Avoiding endocarditis prophylaxis at your next dental appointment
Subacute bacterial endocarditis (SBE) is an infection that centers on the inner surfaces of the heart, usually on valvular tissue. Because the infection is so central, and affects such a vital part of the body and is extremely dangerous. Before the advent of antibiotics, this condition was always fatal. Since antibiotics have been discovered the mortality rates have decreased, but there still is quite a significant risk of morbid events. In fact, SBE is often discovered at the time of a major stroke. Because the infection is so deeply seated in the body, SBE requires six weeks of high dose intravenous antibiotic therapy to cure. As you might expect, this means a longer hospital stay than you might see in someone who undergoes valve replacement or coronary artery bypass grafting.
The good news is that heart valves or other heart tissue do not usually get infected unless there is something abnormal that makes the valve susceptible to infection. The valves most susceptible to infection are those that have been damaged by prior infection, are leaking (since childhood, or after a heart attack), or have been the site of prior surgery (reparative, or replacement), or by injury. Also, bacteria gets into our bloodstream on a regular basis without causing infection. Simple brushing of your teeth or flossing may cause bleeding and expose the circulation to bacteria. The immune system will usually destroy or inactivate these bacterial invaders as long as the dose of organisms is small. Because our immune systems are so good at destroying small doses of organisms to which we are exposed daily, there is no need to take antibiotics all of the time. In fact, if we were to do that we would expose ourselves to the side effects and allergies that antibiotics would cause along with the development of more resistant strains of organisms.

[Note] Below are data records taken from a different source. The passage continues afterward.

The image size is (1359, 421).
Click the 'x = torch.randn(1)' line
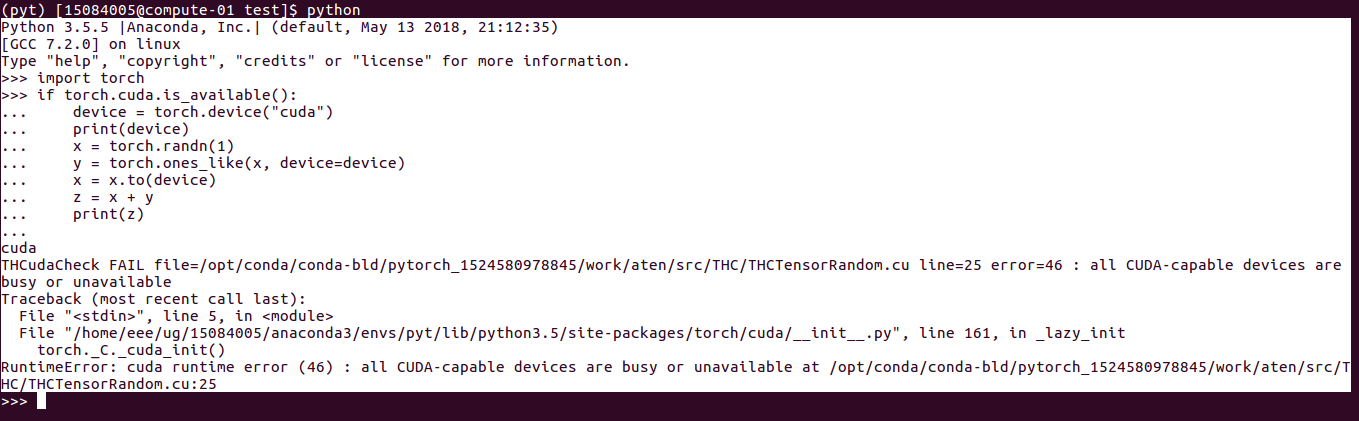154,146
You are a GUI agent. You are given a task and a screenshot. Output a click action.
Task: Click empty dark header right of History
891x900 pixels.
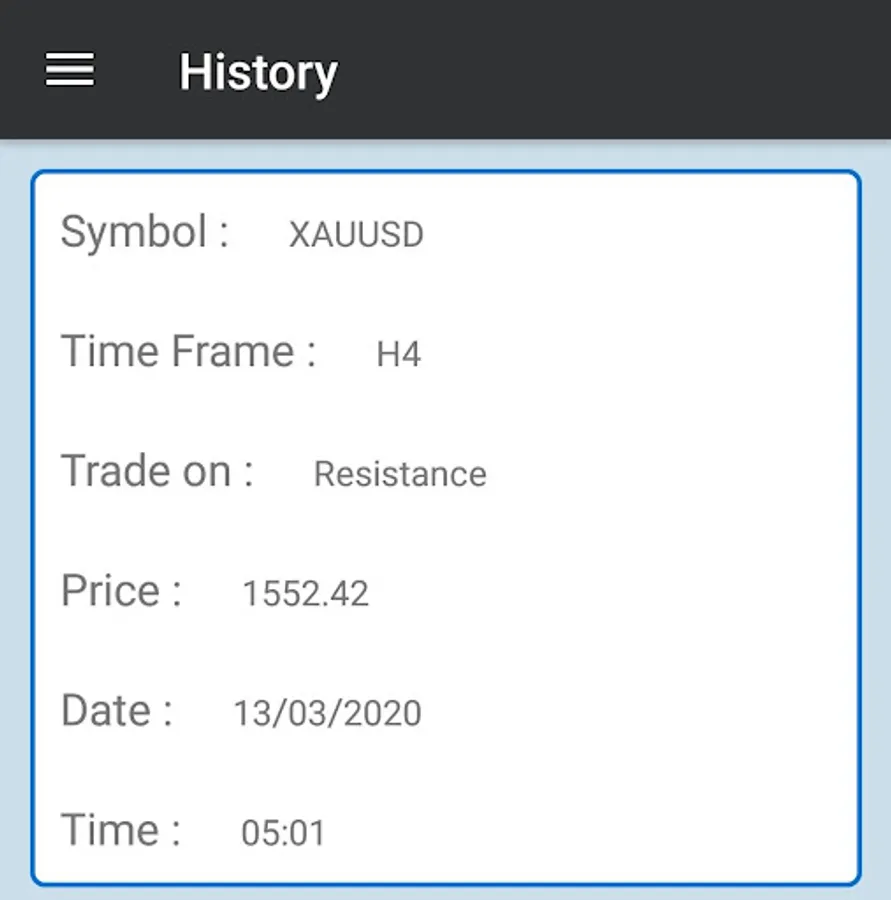coord(620,70)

Due to the dangers of SBE, scientists thought for years that any procedure that would cause higher dose inoculations of organisms into the blood stream would risk infection to any "abnormal" heart valve. To try to prevent SBE, antibiotics were suggested for anyone with a "high" risk by virtue of a heart murmur or defect. Since ten to fifteen percent of the population was being diagnosed with a murmur at some point in their lives, an awful lot of antibiotic was being prescribed. But there was little proof that any protection was being provided. Once or twice in each decade since 1950 the recommendations for antibiotic prophylaxis have been revised, with the latest revision coming in 2007 as it had become apparent that the risk of antibiotic-related side effects had surpassed any apparent benefit in the large number of patients taking the antibiotics.
With respect to current recommendations for endocarditis prophylaxis for dental work, the following conditions are those with the greatest need for antibiotics:
- Prosthetic cardiac or material for valvular repair.
- Previous endocarditis.
- Cardiac transplant patients with valve disease.
- Congenital heart disease repaired using prosthetic material (only needed for first 6 months); repaired, but with a residual defect; or unrepaired cyanotic heart disease (including palliative procedures).
For people that have had to take antibiotics before dental work previously, I recommend that they discuss these recommendations with their individual health care providers. Whatever decisions are made with respect to antibiotics, one must understand that the best way to avoid endocarditis from dental procedures is to keep your teeth and gums healthy through proper oral hygiene.